**Written request:** Put the lines from the start of the records up to and including the line with "[x=1023, y=655]" into a JSON list of strings, one string per line, with blank lines omitted. Leave the pictures out.

====== Raw records ======

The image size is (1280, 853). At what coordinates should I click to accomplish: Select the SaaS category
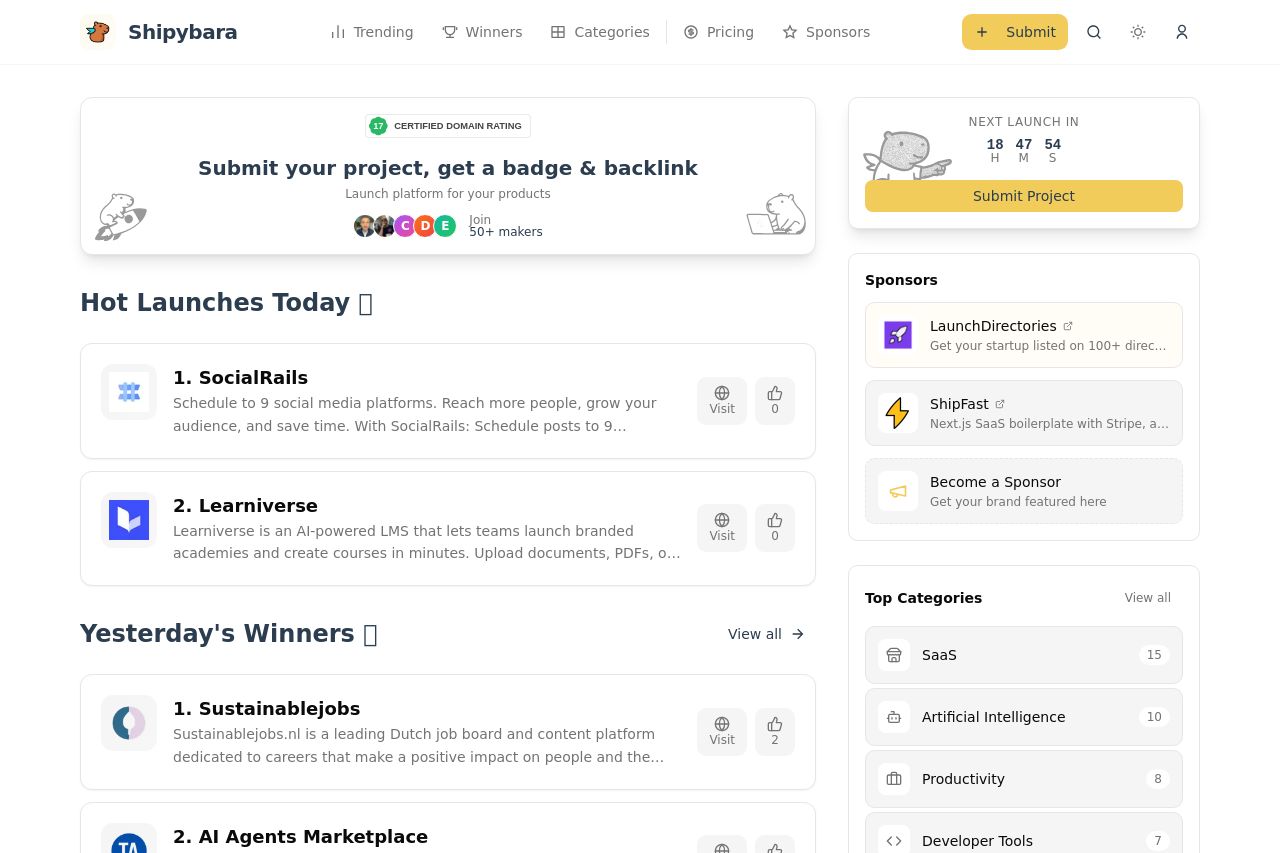[x=1023, y=655]
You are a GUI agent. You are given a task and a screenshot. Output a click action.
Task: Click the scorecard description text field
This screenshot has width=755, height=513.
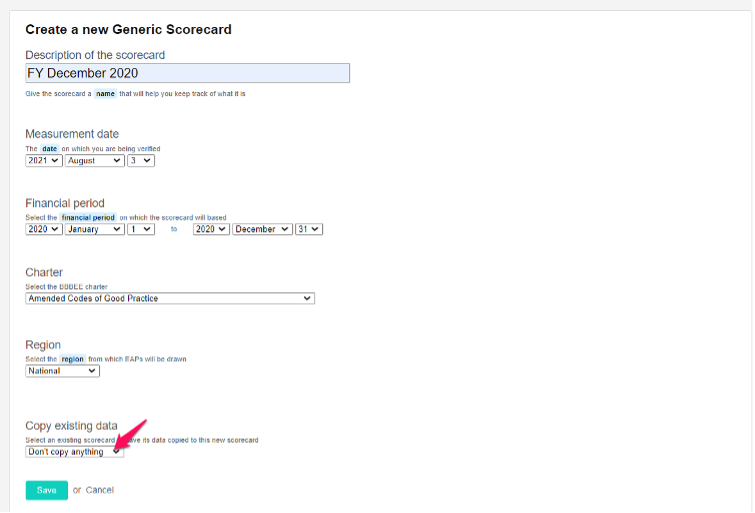click(x=187, y=73)
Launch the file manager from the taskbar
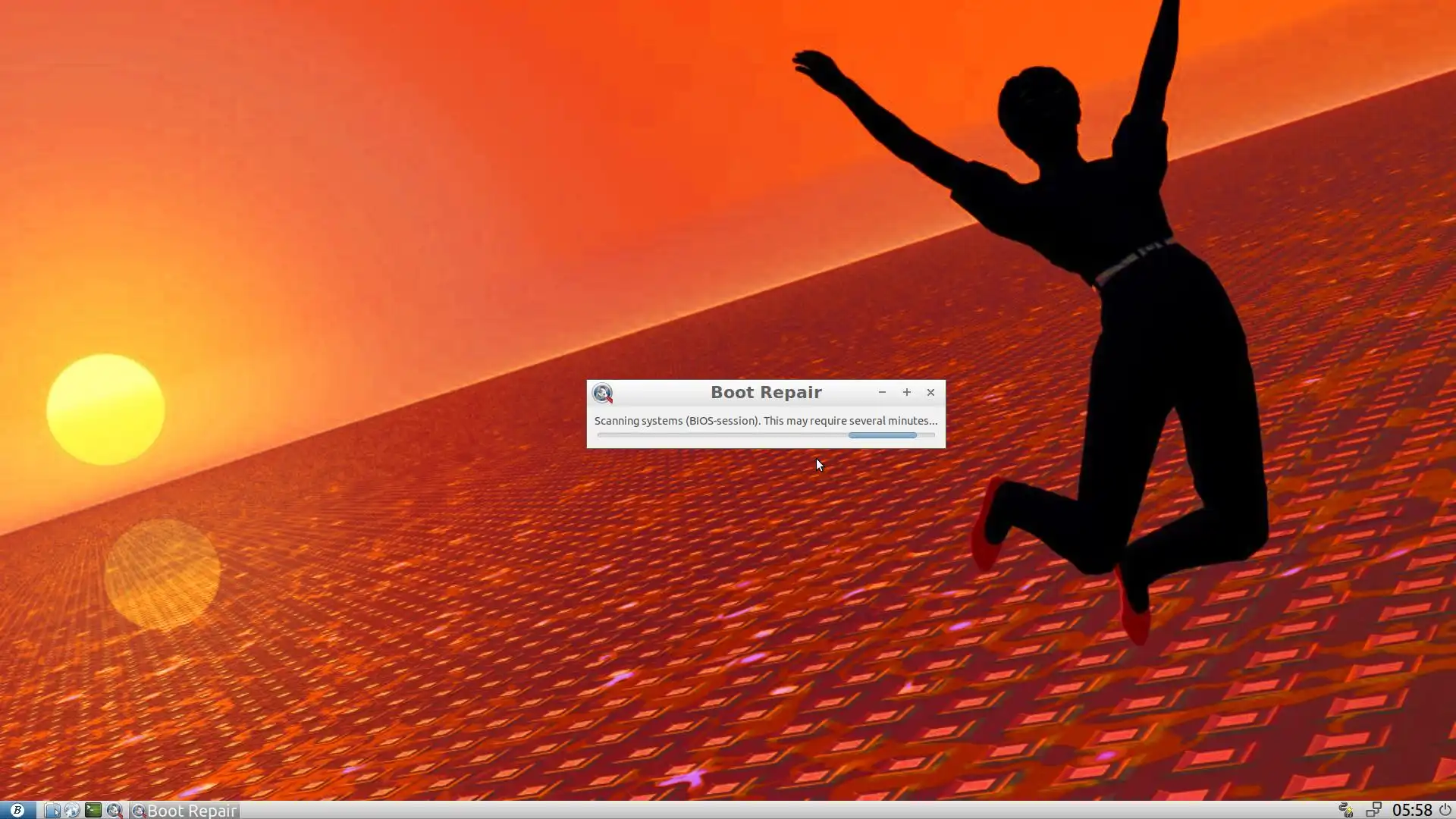The width and height of the screenshot is (1456, 819). (52, 810)
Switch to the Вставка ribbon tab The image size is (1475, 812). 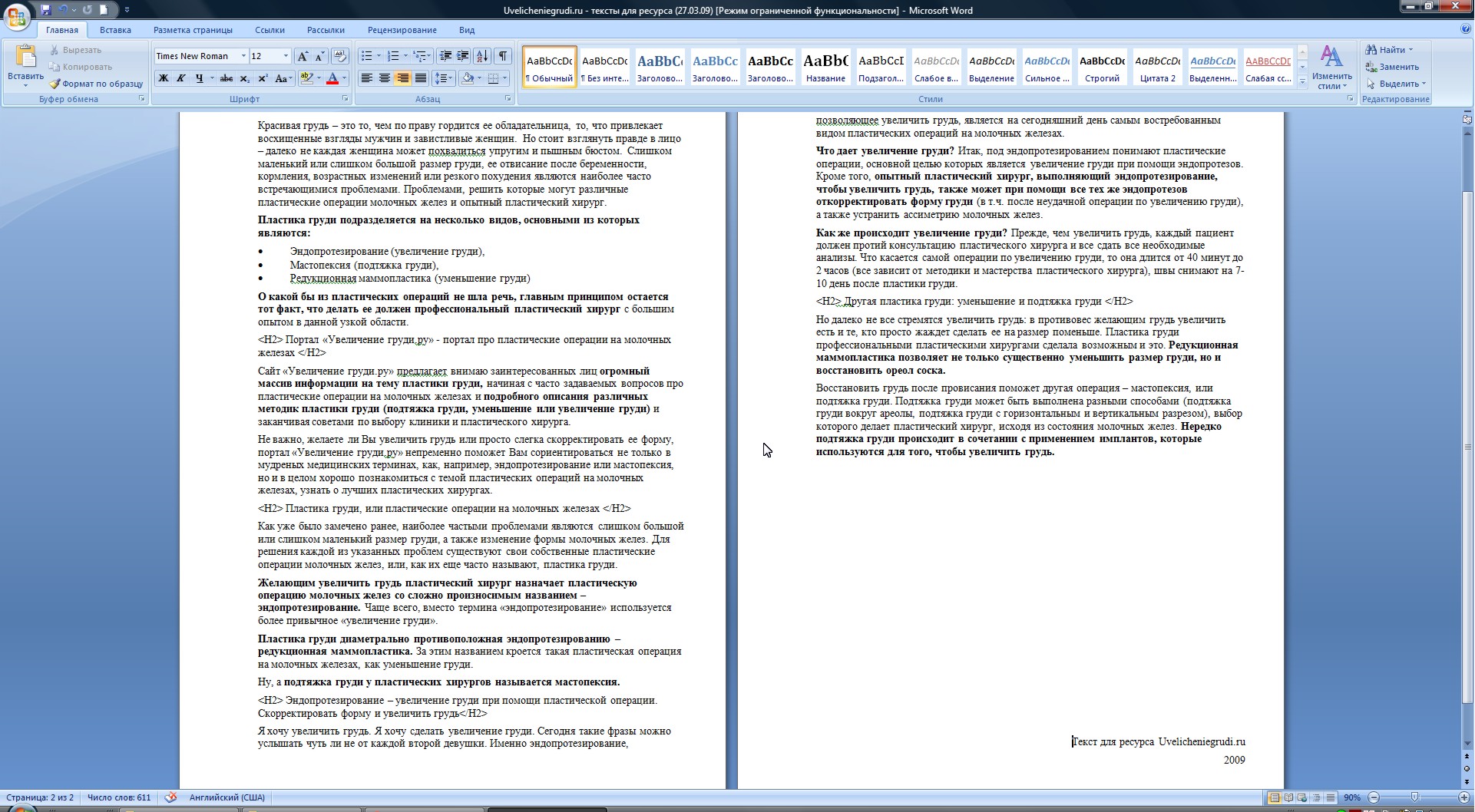[115, 30]
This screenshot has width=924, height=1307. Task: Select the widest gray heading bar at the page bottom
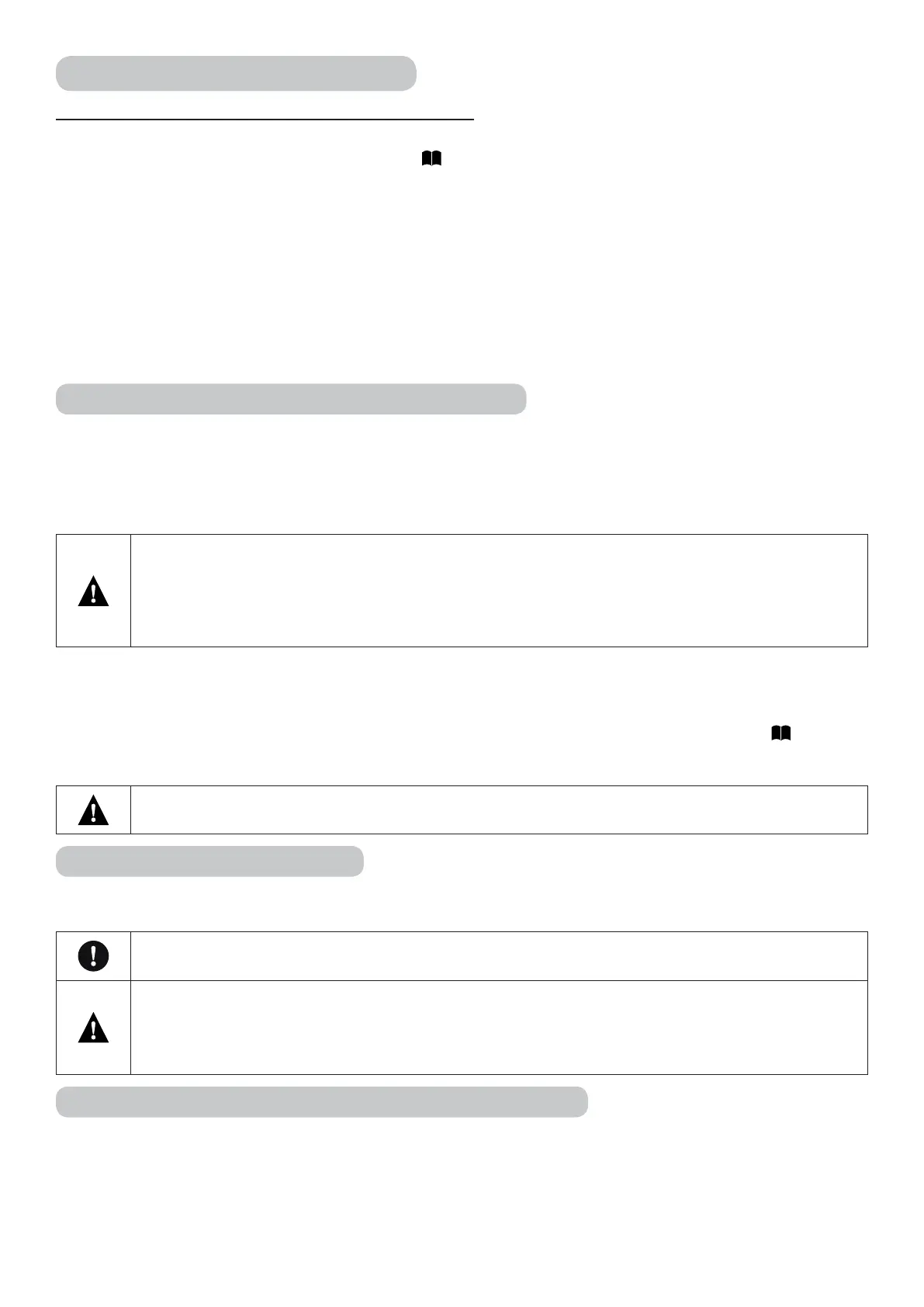[x=321, y=1102]
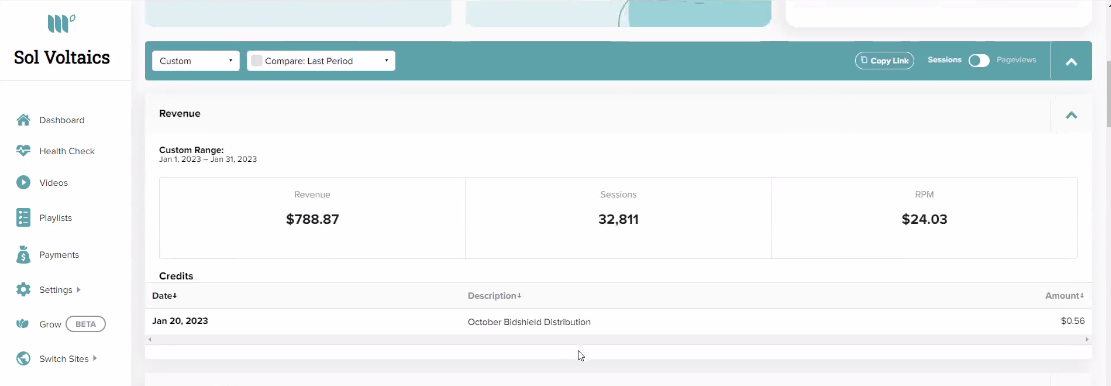Screen dimensions: 1111x386
Task: Click the Settings gear icon
Action: pos(23,290)
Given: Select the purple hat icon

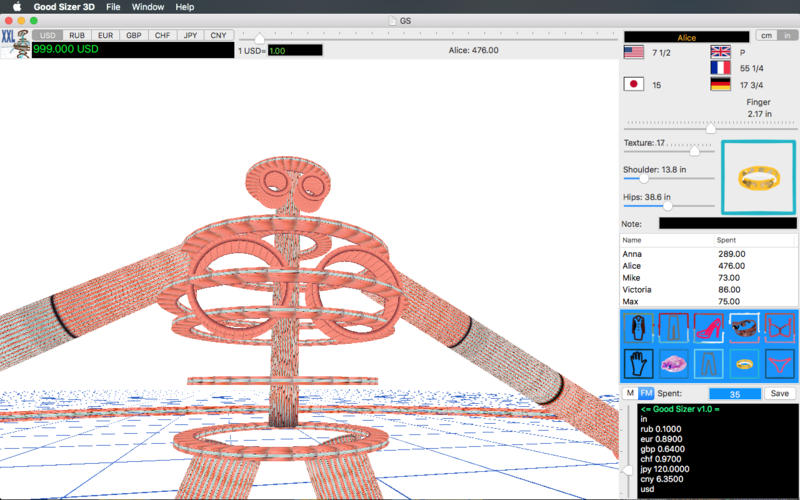Looking at the screenshot, I should [673, 362].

======

**Solution to this task:**
[
  "The image size is (1280, 853). At what coordinates should I click to accomplish: Select the SaaS category",
  "[x=1023, y=655]"
]